There are all these staff memos from this time where they’re giving updates on clients and the oil-tobacco connection is stark, because you’ve got updates on Texaco followed immediately by updates on the phony research committee, with lots of the same staff on both.

Eventually they hired Dr. Clarence Cook Little. He went by C.C., and Hill and Knowlton proclaimed him a world-renowned cancer researcher. It was a bit of a stretch. True, Cook did have some impressive credentials. He had been president of the University of Michigan, and had worked for a year as the director of the predecessor to the American Cancer Society today). BUT, he was also a huge fan of... eugenics. So much so that he’d been pushed out at the University of Michigan over his views. And in that same year that he was at the cancer society, he also led the American Eugenics Society. But even more pertinent to his work with the tobacco research committee was the fact that he’d never actually done any cancer research. The cancer “lab” that Cook ran just raised mice for actual researchers to use. In the hands of Hill and Knowlton, though, Cook became a widely respected researcher.

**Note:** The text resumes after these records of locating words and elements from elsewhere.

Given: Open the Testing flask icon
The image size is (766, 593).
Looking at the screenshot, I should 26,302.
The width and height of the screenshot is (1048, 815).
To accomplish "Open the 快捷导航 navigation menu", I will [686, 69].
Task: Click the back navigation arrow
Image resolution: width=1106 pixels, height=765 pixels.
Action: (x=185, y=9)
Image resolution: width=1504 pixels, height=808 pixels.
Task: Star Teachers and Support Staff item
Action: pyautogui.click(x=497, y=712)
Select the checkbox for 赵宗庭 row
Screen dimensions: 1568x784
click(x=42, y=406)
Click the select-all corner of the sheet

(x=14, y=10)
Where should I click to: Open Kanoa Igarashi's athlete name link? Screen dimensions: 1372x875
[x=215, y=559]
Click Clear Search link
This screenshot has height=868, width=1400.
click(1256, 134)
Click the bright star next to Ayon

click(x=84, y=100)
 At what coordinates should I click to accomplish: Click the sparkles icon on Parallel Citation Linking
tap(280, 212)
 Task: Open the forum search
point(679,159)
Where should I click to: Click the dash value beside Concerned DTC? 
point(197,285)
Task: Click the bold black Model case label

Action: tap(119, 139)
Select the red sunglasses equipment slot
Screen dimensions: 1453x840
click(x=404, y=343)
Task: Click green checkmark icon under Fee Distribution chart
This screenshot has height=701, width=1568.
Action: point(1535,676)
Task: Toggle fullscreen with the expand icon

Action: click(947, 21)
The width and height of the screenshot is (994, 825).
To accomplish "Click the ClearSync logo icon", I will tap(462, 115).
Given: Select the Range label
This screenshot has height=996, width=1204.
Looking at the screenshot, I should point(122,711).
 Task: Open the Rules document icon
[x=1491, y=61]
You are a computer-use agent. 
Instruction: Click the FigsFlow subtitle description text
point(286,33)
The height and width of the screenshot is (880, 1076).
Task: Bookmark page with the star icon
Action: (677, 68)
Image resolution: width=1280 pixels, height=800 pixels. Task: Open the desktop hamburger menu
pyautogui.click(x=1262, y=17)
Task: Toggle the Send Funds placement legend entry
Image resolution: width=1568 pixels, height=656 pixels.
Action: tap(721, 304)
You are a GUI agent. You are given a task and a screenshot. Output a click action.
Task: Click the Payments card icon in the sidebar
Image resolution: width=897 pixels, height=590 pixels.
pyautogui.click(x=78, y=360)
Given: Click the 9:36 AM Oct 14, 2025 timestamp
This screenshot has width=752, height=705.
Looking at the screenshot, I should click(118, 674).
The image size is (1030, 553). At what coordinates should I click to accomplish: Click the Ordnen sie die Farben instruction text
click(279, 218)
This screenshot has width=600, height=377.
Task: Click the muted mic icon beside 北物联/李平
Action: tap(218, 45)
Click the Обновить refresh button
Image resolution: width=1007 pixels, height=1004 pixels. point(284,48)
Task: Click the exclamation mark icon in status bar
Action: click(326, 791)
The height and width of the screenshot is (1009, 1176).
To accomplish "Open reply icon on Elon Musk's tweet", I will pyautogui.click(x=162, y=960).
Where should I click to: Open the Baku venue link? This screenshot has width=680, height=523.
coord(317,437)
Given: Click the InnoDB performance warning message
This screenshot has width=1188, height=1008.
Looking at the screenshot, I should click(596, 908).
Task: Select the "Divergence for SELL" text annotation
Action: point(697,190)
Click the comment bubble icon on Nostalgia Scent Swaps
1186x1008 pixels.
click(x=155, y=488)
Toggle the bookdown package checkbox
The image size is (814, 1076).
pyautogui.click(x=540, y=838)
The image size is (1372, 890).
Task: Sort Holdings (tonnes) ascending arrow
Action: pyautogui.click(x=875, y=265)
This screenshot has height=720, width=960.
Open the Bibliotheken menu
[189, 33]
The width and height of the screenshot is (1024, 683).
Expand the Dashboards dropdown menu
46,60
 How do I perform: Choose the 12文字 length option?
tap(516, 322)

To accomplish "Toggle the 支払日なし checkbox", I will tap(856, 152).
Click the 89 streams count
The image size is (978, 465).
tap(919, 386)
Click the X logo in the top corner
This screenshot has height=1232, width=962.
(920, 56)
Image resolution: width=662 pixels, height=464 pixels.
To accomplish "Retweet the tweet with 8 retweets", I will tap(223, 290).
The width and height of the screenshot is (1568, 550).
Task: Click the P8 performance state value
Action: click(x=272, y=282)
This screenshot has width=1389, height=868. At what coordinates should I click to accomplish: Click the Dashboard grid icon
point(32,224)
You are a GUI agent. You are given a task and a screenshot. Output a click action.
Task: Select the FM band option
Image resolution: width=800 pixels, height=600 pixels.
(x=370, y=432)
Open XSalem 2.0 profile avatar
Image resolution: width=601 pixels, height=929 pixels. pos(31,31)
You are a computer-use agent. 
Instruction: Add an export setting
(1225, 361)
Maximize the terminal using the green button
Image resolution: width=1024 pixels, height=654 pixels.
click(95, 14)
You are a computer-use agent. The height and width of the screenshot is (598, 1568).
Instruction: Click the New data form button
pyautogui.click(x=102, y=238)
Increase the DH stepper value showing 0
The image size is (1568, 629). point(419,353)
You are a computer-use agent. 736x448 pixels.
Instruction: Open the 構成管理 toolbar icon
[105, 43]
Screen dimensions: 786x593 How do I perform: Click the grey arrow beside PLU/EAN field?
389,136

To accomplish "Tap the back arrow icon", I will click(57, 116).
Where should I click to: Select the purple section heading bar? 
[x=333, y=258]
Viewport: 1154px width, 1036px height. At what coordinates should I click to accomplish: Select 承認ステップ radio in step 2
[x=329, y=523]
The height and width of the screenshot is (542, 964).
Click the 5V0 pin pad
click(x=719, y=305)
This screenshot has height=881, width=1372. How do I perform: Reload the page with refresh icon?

By 1947, John Hill and Don Knowlton had mostly parted ways, although the firm kept the same name. Hill gave Knowlton the Ohio clients and kept the rest for himself. Over the course of his life, he turned Hill and Knowlton into the largest PR firm in the world. Although he retired in 1962, he remained very involved in the firm, going to the office daily right up to a month before he died, at the age of 86, in 1977. Hill had stayed true to his commitment to stay out of the press himself, and none of his industrial machinations were well known at the time of his death.